*Work to do*
Extend the roundup of critics' reviews of the film "The Kitchen" past its final sentence.

Sticking To Its Guns (Literally), It Never Goes Deep On The Idea Of Women Getting Involved In Organized Crime

The premise of women fighting against a patriarchal system in a particularly difficult time period in a particularly tough locale feels ever-prescient and even within the confines of comic book territory, there feels like a much smarter and more intricately layered film that could have been made here. But Berloff never manages to get underneath the surface, despite a number of failed attempts to provide social commentary, and as the film limps toward a shambolic, confusing conclusion, any hope that it might improve is replaced with relief that it's finally about to end.

[The Guardian]

The brand of feminism that "The Kitchen" is working with is unfortunately shallow, positing trauma as necessary for growth and equating strength with being able to commit murder and not shying away from blood. Need to prove a woman has her wits about her? Have her shoot a gun.

[Polygon]

'The Kitchen' Never Hits Its Stride Or Find Its Tone

People show up out of nowhere, have an encounter or fatal confrontation, then stop, as if in individual ­comic-book frames: It's as if every sequence ends with an unspoken " … and scene." Tonally, too, "The Kitchen" is all over the place: Although there are genuine moments of humor, they're at odds with the increasingly ghastly measures taken by the three protagonists, as they succumb to power-hunger, paranoia and overkill.

*Raw data*
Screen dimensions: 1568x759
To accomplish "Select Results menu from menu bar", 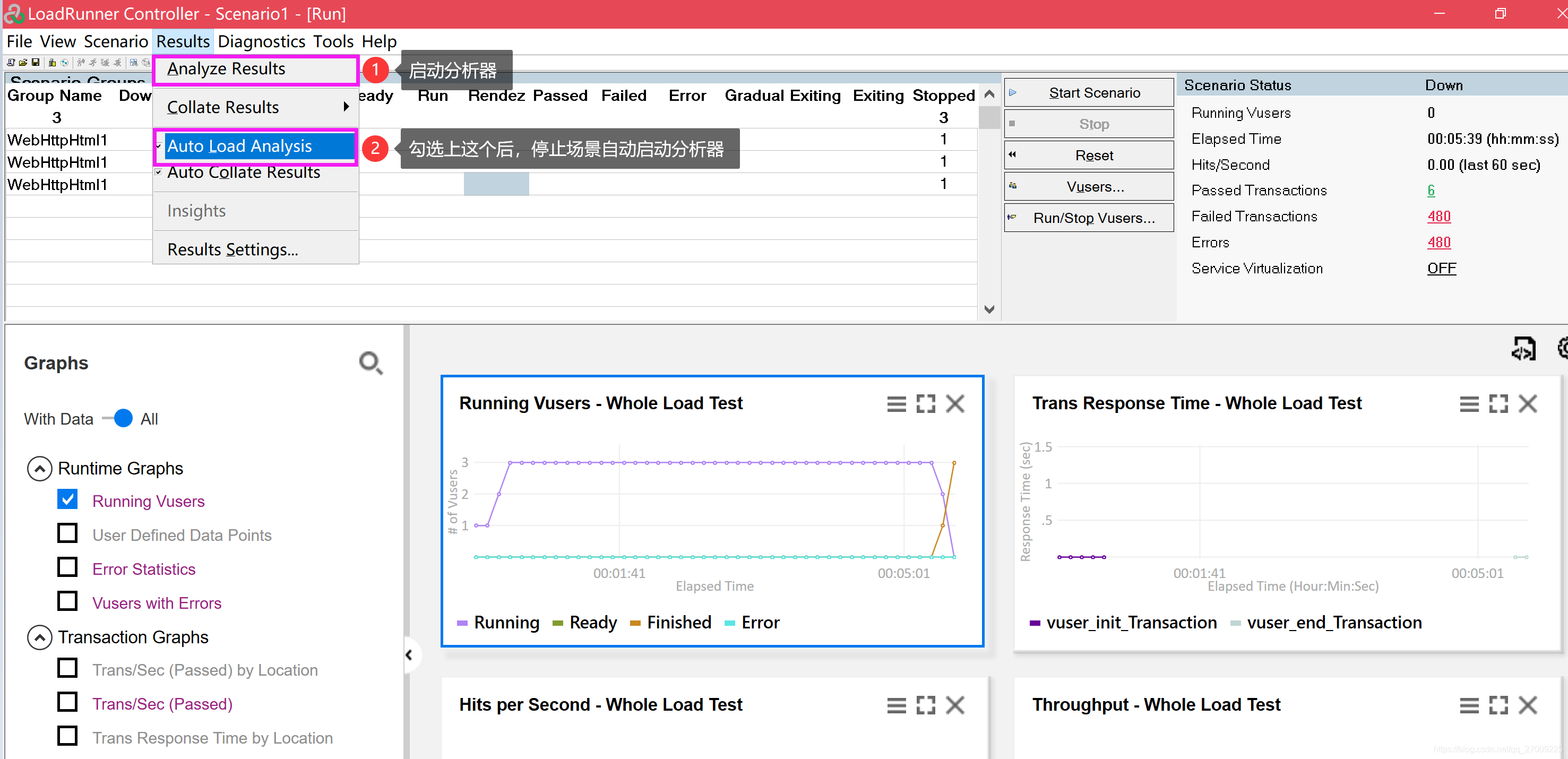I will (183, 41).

==

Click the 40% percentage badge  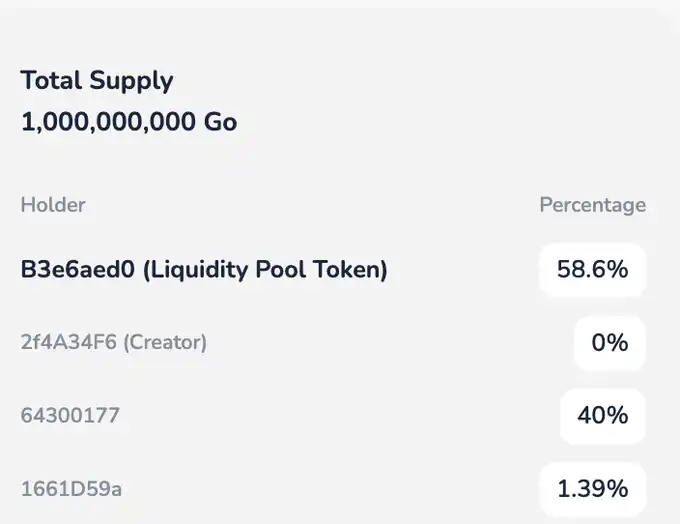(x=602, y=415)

*Task result*
[The Washington Post]

There's a double cross you won't see coming, and one that you probably will. There are woman-power rock chestnuts ("Barracuda," "Gold Dust Woman") on the soundtrack, and a dollop of rah-rah didacticism that makes "The Kitchen" feel, at times, like a gender-flipped remake of a movie that never was. Mostly, though, there's a story that's functional in a gloomy second-hand way.

[Variety]

Most damning, one character undergoes a major transformation, with a gobsmacking twist that has repercussions for not just every other character, but all the story beats leading up to it. Stuck inside a feature-length running time, such an arc feels truncated and out of place. And the zippy final reveal of what it all means (and how it all came together) does little to soften the landing.

[IndieWire]

What is clear is that "The Kitchen" struggles mightily to make character motivations understandable, even from scene to scene.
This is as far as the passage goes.